**TASK TO CARRY OUT**
Reproduce every line of the records from the line containing "This screenshot has width=592, height=301." down to the line containing "click(690, 493)", including both of those lines, and nothing else.

**SUPPLIED RECORDS**
──────

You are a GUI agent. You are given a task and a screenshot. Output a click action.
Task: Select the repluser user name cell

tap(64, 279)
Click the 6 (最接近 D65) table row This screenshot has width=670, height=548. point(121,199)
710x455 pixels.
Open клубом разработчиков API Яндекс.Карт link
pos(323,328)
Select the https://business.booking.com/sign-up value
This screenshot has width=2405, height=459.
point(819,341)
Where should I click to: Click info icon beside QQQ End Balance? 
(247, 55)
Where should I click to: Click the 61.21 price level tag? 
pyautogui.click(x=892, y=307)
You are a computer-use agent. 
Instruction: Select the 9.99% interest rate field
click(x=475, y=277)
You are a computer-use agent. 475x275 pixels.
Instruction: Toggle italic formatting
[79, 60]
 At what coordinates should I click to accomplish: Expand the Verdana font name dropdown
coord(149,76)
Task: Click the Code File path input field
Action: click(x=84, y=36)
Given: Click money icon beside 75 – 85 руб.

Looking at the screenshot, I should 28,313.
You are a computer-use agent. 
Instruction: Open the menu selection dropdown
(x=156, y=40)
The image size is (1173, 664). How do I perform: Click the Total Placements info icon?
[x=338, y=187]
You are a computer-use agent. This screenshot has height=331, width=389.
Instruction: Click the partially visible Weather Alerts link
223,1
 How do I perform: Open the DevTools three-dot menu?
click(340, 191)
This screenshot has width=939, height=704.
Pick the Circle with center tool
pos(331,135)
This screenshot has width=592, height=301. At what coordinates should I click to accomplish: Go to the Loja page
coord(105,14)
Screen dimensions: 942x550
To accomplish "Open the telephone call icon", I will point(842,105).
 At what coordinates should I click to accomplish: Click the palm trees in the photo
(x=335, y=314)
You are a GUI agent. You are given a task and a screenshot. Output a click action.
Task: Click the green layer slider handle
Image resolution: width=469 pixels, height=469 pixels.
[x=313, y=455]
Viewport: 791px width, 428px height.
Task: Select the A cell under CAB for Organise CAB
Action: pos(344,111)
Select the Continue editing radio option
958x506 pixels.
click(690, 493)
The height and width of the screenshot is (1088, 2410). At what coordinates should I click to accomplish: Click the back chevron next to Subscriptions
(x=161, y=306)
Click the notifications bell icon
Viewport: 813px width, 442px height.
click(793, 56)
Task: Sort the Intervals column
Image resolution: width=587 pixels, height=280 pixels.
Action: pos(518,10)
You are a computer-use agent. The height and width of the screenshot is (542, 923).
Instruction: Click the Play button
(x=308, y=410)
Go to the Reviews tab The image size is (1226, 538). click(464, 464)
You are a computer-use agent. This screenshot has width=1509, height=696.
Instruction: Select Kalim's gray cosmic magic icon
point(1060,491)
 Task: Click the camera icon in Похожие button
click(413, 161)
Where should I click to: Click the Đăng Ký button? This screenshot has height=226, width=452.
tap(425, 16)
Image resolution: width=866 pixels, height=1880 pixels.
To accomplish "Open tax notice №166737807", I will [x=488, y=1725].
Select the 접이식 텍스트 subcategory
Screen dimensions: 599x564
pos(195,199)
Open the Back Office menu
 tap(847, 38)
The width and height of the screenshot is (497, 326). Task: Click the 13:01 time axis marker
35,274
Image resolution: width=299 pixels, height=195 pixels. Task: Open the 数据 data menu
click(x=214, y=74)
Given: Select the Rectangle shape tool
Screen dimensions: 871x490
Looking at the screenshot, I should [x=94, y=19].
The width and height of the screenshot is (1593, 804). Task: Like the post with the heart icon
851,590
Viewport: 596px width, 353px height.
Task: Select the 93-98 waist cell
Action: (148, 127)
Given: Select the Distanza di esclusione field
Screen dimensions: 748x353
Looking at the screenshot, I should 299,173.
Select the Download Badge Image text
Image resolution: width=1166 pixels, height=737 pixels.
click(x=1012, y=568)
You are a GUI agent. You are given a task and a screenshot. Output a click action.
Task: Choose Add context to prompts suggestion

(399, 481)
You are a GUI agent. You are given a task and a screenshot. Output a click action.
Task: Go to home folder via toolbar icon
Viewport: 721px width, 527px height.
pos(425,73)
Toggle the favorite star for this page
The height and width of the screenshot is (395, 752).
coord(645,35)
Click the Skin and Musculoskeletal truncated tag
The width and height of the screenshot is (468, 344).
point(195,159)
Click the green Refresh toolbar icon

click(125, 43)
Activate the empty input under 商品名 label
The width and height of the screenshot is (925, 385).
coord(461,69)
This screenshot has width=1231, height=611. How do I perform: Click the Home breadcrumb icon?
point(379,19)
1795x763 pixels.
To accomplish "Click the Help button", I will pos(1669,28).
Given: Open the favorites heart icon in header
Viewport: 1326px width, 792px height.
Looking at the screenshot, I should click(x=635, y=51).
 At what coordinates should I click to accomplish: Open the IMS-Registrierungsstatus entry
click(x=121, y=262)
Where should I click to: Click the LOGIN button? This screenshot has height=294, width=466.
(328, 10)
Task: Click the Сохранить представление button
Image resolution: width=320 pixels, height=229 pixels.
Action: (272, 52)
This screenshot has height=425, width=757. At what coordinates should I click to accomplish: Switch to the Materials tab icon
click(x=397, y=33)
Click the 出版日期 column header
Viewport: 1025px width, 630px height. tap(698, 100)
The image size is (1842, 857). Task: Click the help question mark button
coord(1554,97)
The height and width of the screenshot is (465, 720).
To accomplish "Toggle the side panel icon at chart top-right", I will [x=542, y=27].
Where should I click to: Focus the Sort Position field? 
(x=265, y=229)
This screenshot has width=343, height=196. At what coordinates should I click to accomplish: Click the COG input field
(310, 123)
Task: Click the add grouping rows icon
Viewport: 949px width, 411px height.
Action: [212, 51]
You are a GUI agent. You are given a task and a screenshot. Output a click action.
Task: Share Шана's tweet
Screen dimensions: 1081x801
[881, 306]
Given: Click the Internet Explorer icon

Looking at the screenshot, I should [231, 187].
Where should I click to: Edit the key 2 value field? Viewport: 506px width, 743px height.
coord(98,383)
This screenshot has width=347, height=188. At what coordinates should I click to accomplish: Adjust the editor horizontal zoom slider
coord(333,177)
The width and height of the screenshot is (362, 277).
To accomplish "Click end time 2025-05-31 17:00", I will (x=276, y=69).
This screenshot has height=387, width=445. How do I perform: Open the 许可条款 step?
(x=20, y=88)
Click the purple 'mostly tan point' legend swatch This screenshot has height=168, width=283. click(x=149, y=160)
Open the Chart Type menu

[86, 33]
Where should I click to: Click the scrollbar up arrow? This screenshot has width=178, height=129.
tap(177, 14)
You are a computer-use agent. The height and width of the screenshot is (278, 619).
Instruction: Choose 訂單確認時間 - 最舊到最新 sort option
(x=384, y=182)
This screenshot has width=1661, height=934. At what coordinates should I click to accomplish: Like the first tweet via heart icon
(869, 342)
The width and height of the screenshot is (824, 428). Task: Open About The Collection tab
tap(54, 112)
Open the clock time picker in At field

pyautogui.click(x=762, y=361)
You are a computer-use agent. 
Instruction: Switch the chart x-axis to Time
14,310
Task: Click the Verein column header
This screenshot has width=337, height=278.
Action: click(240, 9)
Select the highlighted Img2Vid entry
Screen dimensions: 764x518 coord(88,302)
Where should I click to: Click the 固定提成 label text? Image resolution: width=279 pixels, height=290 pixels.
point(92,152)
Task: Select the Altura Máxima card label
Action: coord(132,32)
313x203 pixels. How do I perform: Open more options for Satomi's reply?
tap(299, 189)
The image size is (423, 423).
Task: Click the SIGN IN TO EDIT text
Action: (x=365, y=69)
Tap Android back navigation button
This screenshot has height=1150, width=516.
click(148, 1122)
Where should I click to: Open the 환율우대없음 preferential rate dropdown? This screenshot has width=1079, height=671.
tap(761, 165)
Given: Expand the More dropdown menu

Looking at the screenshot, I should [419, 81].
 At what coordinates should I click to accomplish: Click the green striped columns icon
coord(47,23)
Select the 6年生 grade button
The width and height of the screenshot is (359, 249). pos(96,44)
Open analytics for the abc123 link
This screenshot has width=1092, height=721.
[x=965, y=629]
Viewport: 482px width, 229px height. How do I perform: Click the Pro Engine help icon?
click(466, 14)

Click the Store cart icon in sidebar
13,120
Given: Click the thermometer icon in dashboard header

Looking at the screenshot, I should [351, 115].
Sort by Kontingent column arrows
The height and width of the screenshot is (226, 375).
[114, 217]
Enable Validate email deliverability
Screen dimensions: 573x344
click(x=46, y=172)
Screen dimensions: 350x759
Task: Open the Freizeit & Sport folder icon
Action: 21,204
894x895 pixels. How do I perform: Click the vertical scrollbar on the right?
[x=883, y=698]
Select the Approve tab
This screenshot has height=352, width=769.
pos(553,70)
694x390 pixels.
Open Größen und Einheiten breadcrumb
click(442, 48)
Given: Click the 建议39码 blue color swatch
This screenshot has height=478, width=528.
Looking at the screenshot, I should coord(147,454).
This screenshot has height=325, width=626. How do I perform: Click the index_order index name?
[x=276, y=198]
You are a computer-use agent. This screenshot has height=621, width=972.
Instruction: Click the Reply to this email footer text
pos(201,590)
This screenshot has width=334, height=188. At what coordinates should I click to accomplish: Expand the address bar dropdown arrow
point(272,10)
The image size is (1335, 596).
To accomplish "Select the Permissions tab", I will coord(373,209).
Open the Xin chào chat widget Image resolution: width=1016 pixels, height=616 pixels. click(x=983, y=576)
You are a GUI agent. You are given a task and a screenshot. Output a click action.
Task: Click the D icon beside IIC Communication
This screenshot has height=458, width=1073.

──────

**EXERCISE RESULT**
This screenshot has width=592, height=301. At what coordinates should I click to accomplish: Go to the Loja page
coord(105,14)
Screen dimensions: 942x550
To accomplish "Open the telephone call icon", I will point(842,105).
 At what coordinates should I click to accomplish: Click the palm trees in the photo
(x=335, y=314)
You are a GUI agent. You are given a task and a screenshot. Output a click action.
Task: Click the green layer slider handle
Image resolution: width=469 pixels, height=469 pixels.
[x=313, y=455]
Viewport: 791px width, 428px height.
Task: Select the A cell under CAB for Organise CAB
Action: pos(344,111)
Select the Continue editing radio option
958x506 pixels.
click(690, 493)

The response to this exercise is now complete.